How Abraham Cahan's Newspaper
Gave a Voice to Jewish Immigrants
A TRUE TALE WITH
A CHERRY ON TOP
Holiday House
(pub. 2.20.2024)
40 pages
Ages 4 - 8
Author: Norman H. Finkelstein
Illustrator: Vesper Stamper
Character: Abraham Cahan
Overview:
" Abraham Cahan was the founder and longtime editor of the Yiddish language newspaper, the Forverts (the Forward), which, in its heyday, was one of the largest newspapers in the United States. As the saying went: 'What's a home without the Forverts?'
From explaining voting rights to the importance of public health measures to everyday questions like how to play baseball, Cahan improved the lives of countless newly arrived Jewish immigrants who wanted to feel at home in a new, strange land. He also published celebrated writers such as Isaac Bashevis Singer and created the iconic advice column the Bintel Brief (Bundle of Letters) for homesick readers."
Tantalizing taste:
"With the newspaper's success Abe built a ten-story building with a blazing electric Forverts sign in Yiddish on top. That sign and the newspaper he created were beacons of hope to those early Yiddish-speaking immigrants. Decades later, although their children and grandchildren may not speak Yiddish, we remember that it was Abe and his Forverts that helped families keep their old traditions while making new lives for themselves in the United States."

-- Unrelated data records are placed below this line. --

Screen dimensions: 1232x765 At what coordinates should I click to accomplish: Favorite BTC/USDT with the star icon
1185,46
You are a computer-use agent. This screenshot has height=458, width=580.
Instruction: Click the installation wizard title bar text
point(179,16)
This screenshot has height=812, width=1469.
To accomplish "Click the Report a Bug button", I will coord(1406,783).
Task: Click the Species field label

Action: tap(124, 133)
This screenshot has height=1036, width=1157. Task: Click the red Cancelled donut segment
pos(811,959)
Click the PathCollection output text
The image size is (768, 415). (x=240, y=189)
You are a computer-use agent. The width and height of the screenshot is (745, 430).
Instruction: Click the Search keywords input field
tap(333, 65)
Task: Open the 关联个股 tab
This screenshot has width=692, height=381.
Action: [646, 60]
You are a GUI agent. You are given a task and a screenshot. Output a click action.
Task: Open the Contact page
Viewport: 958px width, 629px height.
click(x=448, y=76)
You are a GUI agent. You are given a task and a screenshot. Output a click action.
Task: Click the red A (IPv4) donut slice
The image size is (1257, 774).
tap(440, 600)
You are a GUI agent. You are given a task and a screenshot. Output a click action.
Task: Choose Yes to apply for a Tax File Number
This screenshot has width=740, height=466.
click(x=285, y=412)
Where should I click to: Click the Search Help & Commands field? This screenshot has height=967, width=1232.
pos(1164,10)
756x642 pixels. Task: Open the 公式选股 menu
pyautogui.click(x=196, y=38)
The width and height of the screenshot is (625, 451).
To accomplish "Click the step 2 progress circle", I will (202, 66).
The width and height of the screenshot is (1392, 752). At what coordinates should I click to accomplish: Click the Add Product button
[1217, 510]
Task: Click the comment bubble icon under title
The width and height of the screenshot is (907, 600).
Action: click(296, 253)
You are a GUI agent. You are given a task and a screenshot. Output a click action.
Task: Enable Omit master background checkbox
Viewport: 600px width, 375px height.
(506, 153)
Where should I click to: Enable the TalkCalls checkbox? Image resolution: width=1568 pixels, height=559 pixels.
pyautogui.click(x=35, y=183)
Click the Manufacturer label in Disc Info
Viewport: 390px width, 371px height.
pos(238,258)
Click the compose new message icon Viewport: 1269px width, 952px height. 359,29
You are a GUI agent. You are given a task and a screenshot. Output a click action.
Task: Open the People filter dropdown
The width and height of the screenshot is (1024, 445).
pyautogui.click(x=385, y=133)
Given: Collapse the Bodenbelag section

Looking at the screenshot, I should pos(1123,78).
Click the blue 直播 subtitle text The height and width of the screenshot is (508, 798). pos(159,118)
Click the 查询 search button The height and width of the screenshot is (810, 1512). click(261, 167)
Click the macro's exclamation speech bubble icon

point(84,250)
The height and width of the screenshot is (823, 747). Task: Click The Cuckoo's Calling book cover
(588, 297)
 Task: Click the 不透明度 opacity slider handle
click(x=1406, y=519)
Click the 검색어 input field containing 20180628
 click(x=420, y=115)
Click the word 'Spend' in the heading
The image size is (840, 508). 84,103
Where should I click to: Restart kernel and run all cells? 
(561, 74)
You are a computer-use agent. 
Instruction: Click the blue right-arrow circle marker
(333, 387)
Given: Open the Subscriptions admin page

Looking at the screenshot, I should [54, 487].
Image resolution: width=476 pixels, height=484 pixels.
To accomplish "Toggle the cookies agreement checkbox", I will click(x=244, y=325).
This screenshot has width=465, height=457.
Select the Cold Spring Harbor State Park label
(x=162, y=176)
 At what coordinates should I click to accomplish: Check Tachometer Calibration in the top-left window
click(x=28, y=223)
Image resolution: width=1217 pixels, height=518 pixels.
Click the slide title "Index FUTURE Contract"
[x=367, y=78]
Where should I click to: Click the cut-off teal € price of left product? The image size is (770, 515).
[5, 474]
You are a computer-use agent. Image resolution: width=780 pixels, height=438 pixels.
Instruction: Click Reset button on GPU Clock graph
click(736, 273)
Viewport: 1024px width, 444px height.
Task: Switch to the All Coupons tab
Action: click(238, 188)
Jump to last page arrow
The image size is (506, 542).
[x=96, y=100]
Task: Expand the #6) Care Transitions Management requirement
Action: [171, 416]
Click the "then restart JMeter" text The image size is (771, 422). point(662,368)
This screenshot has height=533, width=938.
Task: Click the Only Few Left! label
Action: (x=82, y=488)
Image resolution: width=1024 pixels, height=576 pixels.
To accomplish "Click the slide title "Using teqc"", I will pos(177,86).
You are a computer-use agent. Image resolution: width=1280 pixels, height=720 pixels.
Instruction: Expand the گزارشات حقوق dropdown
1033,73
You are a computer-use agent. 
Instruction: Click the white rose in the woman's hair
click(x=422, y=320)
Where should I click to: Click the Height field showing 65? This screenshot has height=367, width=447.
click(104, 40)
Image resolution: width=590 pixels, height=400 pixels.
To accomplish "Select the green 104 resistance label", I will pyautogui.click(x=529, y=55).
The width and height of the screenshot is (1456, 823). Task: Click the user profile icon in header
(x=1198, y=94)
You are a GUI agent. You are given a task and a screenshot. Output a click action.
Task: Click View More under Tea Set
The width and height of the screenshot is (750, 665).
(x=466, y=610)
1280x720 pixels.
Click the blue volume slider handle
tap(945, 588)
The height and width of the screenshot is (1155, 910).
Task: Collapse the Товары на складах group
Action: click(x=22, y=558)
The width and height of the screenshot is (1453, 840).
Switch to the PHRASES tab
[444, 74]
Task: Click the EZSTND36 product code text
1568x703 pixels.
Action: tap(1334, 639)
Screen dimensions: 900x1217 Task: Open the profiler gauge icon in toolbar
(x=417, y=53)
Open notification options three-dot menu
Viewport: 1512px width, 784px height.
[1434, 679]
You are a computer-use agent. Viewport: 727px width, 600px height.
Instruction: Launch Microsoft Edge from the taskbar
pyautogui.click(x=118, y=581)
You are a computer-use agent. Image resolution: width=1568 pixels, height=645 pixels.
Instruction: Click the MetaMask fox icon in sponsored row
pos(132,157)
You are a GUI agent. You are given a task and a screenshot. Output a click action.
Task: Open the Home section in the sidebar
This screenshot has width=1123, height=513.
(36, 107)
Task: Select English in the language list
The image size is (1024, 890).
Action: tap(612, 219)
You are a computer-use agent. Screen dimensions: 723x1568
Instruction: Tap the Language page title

And something more: Norman H. Finkelstein explains in the Author's Note: "My relationship with the Forverts began at a very young age. My grandparents and parents arrived from Europe with Yiddish as their first language. In America, the Forverts was their link to the world. My job was to often pick up the newspaper for them at a local deli. My own Yiddish abilities were minimal, but I was specifically attracted to the Sunday issues, which contained a separate section with sepia news photographs from around the world with English subtitles... Like many others, I forgot about the Forverts until they began publishing an English edition... made relevant to a new generation of readers who did not know Yiddish."